Throughout the film's run-time The Meg flirts with the idea of introducing a secondary intellectual conflict in addition to the central man vs. shark narrative, only to immediately discard them. Take for instance the scene immediately after Jonas returns from his rescue mission with the sub's crew in tow, Jack Morris, being the closest thing the film has to an evil capitalist, pressures the scientists into researching and profiting upon The Meg's existence as soon as possible (how, pray tell, do you turn a giant shark into a profitable venture? Does he want to display it on Broadway and sell tickets?). This is not a novel plot development by any means, sci-fi movies have been playing this card at least since Alien (1979), but at this point, I wasn't expecting much. However, as soon as it's discovered that The Meg has escaped to upper waters, all talk of exploiting the discovery is immediately dropped. More galling, this happens again later on in the film when Suyin protests against killing the shark because it is such a huge scientific discovery only to immediately drop all reservations to hop in a shark cage and inject the creature with poison. Again, a solid, if incredibly cliched theme (here one that has been serving monster movies since Godzilla (1954)), is brought up and then dropped with zero development. The worst though is the impromptu lecture on the evils of shark-fin fishing, that comes from nowhere and leads to nothing. A film like this isn't going to change anyone's mind on the practice (personally, I find it abhorrent) and it seems downright arrogant for it to try. It would have been better if The Meg hadn't bothered with these sentiments if it was gonna short-change them to such a ludicrous degree. As it stands the whole thing just seems half-assed; like the screenwriters are checking off boxes rather than telling a story they genuinely care about.

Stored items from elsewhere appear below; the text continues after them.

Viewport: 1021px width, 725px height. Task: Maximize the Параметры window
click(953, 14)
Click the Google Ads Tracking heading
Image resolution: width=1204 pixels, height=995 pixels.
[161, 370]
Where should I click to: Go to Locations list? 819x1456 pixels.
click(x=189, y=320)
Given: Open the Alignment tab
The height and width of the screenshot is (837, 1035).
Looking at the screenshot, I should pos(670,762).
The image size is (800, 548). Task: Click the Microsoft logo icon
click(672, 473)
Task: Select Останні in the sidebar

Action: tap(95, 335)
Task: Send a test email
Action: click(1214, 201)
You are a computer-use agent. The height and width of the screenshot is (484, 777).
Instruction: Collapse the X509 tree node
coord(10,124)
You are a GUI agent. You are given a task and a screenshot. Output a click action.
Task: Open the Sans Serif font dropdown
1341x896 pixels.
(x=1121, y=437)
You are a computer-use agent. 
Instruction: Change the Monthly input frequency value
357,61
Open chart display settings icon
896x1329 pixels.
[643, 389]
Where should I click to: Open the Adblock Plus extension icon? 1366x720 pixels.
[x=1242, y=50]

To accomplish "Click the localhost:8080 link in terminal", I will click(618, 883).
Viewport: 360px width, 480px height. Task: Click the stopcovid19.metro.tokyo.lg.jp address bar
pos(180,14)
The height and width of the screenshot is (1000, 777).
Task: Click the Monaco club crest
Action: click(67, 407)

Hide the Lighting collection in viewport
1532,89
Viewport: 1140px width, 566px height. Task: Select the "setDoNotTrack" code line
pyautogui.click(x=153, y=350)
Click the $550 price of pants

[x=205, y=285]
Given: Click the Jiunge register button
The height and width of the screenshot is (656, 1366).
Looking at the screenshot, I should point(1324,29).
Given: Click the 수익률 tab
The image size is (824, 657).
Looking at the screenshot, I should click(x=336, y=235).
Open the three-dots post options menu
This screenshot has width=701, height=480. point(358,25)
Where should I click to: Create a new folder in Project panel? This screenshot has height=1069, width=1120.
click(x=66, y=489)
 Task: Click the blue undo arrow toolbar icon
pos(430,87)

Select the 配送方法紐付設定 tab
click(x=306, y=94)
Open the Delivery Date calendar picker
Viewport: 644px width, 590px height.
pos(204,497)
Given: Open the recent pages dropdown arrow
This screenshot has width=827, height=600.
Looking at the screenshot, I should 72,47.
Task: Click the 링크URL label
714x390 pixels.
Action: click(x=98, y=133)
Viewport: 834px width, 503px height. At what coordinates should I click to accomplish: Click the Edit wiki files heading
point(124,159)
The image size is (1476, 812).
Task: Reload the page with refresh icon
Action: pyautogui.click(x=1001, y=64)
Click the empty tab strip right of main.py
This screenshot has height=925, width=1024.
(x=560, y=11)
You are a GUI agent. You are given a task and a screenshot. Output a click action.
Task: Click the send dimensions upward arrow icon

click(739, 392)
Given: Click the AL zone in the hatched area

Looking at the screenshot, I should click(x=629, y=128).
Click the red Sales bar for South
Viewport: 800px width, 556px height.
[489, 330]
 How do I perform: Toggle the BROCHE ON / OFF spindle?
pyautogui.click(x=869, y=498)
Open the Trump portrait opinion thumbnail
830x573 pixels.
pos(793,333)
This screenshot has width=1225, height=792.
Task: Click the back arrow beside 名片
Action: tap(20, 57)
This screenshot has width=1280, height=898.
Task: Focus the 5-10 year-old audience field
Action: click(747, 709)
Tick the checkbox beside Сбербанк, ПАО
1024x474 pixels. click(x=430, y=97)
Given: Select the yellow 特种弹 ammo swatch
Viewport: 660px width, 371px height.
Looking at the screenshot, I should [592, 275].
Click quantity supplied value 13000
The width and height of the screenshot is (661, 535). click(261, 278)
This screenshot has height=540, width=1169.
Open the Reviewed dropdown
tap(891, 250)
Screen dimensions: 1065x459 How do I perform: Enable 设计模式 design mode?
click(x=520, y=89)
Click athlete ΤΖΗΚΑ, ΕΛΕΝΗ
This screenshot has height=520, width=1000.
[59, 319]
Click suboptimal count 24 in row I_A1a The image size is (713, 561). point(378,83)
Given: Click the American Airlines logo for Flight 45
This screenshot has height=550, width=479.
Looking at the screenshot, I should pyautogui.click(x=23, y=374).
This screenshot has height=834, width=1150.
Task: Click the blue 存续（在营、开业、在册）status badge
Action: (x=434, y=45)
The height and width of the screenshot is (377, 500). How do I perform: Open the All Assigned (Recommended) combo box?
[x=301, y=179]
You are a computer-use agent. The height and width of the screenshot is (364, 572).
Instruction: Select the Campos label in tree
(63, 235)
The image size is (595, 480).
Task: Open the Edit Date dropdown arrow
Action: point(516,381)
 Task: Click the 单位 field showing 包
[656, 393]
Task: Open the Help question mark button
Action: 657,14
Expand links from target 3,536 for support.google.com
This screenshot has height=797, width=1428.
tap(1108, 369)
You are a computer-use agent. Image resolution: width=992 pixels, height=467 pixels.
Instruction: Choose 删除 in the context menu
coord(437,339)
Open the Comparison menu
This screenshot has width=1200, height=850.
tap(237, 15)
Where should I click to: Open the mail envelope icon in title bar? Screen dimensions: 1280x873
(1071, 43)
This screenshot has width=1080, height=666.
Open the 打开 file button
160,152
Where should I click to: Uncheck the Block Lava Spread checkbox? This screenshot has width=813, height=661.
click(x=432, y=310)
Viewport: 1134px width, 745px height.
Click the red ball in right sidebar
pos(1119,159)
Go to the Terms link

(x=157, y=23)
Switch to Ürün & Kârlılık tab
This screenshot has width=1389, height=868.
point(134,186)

The Meg works best when it's being light-hearted. Like all shark movie's nowadays there's the obligatory Jaws (1975) reference, coming here in the form of a mother (wearing the same style of swimsuit as Mrs. Kitner in the original film) reluctantly allows her son to go swimming. All the same beats of the familiar scene are hit, only exaggerated, and sped up to match the style of a contemporary Chinese movie. It reminds me of nothing so much as those bizarre, unofficial Hong Kong remakes of classic Hollywood films like Island of Fire (1990) (which is a shameless and bizarrely faithful copy of Cool Hand Luke (1967) of all things). It hints at what this film could have been, were it not saddled with such a massive budget and the expectations of Western studios: something downright fun. Too bad, an absurd, over-the-top Chinese re-imagining of Jaws (1975) would be one hell of a ride.